All of lore.kernel.org
 help / color / mirror / Atom feed
From: Chuck Lever III <chuck.lever@oracle.com>
To: Dan Aloni <dan.aloni@vastdata.com>
Cc: Anna Schumaker <Anna.Schumaker@netapp.com>,
	Linux NFS Mailing List <linux-nfs@vger.kernel.org>
Subject: Re: [PATCH v2] NFSD: trim reads past NFS_OFFSET_MAX and fix NFSv3 check
Date: Sat, 22 Jan 2022 17:37:16 +0000	[thread overview]
Message-ID: <ADEC85C2-8D72-4E25-A49B-2039C1FF82F2@oracle.com> (raw)
In-Reply-To: <20220122124953.1606281-1-dan.aloni@vastdata.com>

Some additional comments on v2 below. We need to sort the
NFS_OFFSET_MAX v. OFFSET_MAX issue before you send a v3.


> On Jan 22, 2022, at 7:49 AM, Dan Aloni <dan.aloni@vastdata.com> wrote:
> 
> Due to change in client 8cfb9015280d ("NFS: Always provide aligned
> buffers to the RPC read layers"), a read of 0xfff is aligned up to
> server rsize of 0x0fff.

scripts/checkpatch.pl will complain about the way you name the
commit here. It will want:

Due to commit 8cfb9015280d ("NFS: Always provide aligned buffers
to the RPC read layers") on the client, 


> As a result, in a test where the server has a file of size
> 0x7fffffffffffffff, and the client tries to read from the offset
> 0x7ffffffffffff000, the read causes loff_t overflow in the server and it
> returns an NFS code of EINVAL to the client. The client as a result
> indefinitely retries the request.
> 
> This fixes the issue at server side by trimming reads past
> NFS_OFFSET_MAX. It also adds a missing check for out of bound offset
> in NFSv3.

RFC 1813 section 3.3.6 does say this:

>>       It is possible for the server to return fewer than count
>>       bytes of data. If the server returns less than the count
>>       requested and eof set to FALSE, the client should issue
>>       another READ to get the remaining data.
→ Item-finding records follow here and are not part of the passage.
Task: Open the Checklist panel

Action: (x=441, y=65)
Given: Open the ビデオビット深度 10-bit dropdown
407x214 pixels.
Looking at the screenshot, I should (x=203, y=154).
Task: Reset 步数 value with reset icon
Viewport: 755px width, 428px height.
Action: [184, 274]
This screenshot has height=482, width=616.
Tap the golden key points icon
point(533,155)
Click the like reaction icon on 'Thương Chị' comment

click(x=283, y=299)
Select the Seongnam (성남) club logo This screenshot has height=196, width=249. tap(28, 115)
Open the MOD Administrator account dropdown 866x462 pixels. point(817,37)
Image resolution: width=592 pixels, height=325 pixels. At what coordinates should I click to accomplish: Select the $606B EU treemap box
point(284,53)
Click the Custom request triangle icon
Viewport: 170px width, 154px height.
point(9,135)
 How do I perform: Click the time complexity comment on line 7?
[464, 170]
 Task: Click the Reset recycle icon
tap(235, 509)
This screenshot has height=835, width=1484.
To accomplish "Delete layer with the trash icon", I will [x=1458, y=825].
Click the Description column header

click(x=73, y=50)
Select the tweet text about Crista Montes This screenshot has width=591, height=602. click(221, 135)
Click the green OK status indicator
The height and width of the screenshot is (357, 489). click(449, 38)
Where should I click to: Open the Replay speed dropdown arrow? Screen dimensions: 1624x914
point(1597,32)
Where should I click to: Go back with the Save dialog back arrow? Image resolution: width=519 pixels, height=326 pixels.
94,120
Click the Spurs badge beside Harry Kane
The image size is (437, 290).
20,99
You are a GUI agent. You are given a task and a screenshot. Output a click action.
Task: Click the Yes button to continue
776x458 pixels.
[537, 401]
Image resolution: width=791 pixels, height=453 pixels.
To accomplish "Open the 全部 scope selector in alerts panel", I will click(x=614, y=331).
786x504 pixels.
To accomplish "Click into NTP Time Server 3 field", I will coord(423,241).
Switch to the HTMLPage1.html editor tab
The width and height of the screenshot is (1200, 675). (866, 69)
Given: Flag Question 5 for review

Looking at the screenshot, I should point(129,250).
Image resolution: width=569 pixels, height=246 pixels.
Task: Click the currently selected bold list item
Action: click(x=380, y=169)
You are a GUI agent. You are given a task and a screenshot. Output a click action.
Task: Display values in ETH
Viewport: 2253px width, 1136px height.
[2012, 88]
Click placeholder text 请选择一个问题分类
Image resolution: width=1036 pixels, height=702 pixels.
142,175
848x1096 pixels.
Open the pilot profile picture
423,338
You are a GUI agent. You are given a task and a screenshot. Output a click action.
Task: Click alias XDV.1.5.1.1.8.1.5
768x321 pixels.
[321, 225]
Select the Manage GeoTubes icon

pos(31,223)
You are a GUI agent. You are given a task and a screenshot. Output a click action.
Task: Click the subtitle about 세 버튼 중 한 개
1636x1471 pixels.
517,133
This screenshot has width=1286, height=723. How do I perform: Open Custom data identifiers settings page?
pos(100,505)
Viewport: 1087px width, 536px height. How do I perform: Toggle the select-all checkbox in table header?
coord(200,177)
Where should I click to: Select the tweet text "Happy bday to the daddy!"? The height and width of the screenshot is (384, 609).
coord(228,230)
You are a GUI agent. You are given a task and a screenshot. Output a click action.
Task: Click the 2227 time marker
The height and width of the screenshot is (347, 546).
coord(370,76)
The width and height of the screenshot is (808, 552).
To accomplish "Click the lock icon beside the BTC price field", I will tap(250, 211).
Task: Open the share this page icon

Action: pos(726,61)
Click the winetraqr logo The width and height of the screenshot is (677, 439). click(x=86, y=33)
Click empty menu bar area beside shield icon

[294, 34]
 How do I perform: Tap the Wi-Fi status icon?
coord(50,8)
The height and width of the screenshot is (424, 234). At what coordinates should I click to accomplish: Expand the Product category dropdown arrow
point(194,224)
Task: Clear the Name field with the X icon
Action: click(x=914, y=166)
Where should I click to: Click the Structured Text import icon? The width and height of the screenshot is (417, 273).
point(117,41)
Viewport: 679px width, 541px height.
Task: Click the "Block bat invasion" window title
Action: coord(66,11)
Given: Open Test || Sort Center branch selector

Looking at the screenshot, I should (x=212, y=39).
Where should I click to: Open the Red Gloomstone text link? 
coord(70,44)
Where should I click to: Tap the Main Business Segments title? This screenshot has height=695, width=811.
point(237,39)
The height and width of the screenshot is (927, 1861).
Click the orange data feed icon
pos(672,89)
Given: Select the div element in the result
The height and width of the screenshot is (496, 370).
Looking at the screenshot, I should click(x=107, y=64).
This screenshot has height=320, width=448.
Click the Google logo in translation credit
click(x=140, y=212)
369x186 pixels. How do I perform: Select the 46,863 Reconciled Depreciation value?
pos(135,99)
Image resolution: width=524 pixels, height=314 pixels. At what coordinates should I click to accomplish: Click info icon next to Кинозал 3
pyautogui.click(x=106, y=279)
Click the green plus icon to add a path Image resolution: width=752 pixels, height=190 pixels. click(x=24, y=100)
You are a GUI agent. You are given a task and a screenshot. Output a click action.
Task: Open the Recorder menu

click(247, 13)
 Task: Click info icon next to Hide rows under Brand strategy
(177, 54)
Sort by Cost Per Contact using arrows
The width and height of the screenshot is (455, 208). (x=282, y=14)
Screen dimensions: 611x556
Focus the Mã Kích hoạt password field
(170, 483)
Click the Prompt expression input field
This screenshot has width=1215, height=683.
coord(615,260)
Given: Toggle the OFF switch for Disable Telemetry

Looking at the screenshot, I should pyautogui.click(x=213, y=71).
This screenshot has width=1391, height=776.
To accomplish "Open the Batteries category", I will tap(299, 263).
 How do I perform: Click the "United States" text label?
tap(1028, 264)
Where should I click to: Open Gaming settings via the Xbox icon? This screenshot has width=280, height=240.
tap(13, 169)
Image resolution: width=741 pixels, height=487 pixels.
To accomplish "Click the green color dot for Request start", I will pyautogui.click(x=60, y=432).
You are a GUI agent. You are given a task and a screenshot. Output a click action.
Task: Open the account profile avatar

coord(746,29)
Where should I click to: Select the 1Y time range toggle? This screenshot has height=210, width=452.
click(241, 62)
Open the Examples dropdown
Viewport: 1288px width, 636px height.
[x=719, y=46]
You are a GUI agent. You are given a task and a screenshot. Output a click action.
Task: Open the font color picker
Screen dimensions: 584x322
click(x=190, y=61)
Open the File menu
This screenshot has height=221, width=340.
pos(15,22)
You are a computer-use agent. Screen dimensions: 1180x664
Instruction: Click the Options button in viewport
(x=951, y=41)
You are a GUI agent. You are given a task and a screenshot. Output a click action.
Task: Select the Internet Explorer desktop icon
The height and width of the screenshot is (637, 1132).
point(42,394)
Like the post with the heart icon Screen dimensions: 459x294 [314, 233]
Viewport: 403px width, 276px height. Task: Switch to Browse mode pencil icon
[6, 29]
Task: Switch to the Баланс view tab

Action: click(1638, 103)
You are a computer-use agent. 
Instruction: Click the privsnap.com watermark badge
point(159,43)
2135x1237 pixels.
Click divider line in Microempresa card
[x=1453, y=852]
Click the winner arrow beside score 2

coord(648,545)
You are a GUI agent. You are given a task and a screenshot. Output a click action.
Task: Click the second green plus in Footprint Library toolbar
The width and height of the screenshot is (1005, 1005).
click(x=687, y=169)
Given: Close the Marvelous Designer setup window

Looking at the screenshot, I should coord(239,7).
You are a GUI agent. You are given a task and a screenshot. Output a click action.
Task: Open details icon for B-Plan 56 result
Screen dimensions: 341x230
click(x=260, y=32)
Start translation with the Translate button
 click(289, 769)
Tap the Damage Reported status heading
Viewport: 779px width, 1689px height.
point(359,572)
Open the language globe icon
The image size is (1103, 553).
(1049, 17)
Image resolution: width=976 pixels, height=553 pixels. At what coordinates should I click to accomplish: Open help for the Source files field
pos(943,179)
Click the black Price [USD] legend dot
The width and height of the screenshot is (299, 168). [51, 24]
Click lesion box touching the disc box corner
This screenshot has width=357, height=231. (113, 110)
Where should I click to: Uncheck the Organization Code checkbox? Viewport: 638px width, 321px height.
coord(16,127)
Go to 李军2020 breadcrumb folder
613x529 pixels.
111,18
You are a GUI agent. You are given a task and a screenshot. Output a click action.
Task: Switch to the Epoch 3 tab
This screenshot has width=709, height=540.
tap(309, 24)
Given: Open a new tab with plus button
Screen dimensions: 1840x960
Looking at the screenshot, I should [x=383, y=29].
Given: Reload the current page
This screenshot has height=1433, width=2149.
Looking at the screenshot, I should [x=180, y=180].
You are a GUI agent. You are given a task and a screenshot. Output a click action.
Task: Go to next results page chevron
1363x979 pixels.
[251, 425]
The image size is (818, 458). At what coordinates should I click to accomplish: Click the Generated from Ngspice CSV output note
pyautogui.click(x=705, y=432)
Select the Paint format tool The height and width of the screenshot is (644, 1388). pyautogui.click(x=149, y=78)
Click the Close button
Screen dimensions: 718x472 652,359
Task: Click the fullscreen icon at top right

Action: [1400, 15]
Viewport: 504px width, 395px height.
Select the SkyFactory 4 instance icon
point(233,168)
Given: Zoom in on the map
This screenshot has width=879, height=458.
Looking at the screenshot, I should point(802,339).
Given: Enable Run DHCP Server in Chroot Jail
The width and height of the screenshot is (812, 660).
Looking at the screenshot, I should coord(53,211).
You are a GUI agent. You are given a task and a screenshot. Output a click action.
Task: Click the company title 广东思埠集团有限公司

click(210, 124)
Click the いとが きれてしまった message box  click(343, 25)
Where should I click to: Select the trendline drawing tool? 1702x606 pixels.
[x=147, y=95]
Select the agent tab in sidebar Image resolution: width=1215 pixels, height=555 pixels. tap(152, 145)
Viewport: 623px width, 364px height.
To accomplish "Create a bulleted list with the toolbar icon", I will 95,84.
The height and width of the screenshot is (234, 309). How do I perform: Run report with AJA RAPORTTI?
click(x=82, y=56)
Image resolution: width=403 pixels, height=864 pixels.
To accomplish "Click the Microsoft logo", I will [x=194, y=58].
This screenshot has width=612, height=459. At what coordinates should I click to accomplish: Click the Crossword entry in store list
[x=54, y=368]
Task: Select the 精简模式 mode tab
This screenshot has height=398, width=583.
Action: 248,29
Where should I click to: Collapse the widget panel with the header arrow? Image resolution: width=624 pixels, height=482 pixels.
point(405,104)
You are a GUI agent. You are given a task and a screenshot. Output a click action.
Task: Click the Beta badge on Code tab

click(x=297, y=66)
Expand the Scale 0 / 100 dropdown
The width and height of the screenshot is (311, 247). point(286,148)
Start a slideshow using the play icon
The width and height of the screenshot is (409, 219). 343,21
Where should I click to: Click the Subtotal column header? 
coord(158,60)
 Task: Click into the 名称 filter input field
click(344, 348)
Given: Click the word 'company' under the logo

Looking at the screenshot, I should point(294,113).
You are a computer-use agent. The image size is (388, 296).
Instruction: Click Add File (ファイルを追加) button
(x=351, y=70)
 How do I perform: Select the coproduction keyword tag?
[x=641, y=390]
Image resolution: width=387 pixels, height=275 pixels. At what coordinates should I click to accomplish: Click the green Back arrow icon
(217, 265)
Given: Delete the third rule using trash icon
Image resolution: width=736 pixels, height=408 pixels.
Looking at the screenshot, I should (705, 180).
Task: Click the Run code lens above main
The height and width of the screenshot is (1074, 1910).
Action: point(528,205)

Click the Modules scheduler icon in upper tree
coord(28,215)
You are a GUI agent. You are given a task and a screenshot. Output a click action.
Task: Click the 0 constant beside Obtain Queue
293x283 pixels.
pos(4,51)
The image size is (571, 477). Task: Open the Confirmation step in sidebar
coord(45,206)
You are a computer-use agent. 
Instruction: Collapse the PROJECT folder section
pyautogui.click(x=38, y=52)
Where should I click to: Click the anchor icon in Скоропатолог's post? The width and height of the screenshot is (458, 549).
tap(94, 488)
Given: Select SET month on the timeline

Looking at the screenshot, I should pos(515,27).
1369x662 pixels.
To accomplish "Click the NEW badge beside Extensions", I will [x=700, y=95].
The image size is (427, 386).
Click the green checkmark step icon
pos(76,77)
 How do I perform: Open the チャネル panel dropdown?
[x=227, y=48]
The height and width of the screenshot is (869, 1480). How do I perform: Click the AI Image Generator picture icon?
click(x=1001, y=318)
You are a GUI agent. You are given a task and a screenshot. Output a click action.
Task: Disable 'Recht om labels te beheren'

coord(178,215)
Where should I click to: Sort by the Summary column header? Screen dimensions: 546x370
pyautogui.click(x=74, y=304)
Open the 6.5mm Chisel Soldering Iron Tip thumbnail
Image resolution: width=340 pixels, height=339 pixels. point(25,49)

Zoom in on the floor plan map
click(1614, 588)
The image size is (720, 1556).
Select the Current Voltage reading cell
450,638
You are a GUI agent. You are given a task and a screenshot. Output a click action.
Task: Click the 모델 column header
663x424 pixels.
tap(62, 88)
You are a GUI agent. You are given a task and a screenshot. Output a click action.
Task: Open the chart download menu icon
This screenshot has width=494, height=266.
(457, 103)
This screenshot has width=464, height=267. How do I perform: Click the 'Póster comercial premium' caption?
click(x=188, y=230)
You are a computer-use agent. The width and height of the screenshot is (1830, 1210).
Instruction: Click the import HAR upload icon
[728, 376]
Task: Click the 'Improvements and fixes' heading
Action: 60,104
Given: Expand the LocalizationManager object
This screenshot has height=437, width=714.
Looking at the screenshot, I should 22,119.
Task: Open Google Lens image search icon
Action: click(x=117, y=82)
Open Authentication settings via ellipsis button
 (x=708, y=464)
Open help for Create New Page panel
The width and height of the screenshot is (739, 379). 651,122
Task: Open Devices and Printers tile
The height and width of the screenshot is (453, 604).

A server may
>>       return less data than requested under several
>>       circumstances. The file may have been truncated by another
>>       client or perhaps on the server itself, changing the file
>>       size from what the requesting client believes to be the
>>       case. This would reduce the actual amount of data
>>       available to the client. It is possible that the server
>>       may back off the transfer size and reduce the read request
>>       return. Server resource exhaustion may also occur
>>       necessitating a smaller read return.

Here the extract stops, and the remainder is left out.